• _Written request_
Reproduce the items below word for word, from the line that contains "You are a computer-use agent. 1080x1080" through the end of the items, including both ends.

BEGIN Listing

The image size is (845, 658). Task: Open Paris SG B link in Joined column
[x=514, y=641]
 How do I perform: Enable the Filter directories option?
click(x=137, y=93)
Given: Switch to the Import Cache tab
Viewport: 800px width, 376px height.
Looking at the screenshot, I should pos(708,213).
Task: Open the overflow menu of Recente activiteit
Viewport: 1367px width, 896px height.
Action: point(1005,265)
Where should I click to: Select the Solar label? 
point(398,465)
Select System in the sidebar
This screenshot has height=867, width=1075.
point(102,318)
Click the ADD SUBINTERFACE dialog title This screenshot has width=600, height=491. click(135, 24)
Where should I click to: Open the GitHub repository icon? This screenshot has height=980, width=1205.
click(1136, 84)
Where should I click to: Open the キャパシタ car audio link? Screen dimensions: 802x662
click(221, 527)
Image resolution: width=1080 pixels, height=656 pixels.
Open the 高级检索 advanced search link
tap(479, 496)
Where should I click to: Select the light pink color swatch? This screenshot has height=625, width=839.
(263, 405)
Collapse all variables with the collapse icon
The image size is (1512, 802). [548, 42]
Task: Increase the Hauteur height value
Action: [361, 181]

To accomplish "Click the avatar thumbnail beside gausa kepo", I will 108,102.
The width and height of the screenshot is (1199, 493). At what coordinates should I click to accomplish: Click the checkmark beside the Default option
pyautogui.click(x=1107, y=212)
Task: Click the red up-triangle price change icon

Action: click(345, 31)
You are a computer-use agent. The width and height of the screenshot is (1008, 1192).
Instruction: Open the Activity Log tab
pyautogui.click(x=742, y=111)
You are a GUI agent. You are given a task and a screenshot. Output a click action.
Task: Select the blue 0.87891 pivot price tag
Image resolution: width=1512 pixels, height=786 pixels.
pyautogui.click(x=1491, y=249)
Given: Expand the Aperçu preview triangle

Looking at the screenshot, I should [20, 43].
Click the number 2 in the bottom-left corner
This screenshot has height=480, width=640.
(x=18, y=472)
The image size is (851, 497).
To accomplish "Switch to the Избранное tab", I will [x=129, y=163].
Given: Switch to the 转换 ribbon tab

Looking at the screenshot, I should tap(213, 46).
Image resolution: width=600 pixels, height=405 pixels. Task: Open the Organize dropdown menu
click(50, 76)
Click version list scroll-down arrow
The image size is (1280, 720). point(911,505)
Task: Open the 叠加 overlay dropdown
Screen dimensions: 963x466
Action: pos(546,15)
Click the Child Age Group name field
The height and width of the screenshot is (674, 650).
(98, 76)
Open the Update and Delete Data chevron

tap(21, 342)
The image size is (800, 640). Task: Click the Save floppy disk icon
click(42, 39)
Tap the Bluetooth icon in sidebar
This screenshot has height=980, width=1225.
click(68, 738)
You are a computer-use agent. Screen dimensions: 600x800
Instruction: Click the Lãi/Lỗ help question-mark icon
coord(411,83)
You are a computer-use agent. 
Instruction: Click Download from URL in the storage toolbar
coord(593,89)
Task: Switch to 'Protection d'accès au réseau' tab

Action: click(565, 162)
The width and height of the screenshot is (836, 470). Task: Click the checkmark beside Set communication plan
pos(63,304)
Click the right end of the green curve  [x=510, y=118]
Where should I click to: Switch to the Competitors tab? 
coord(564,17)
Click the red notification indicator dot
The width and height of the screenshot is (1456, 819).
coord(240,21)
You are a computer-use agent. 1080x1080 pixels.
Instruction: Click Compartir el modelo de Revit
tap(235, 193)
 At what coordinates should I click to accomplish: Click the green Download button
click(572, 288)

END Listing

• _Result of this exercise_
You are a computer-use agent. 1080x1080 pixels.
Instruction: Click Compartir el modelo de Revit
tap(235, 193)
 At what coordinates should I click to accomplish: Click the green Download button
click(572, 288)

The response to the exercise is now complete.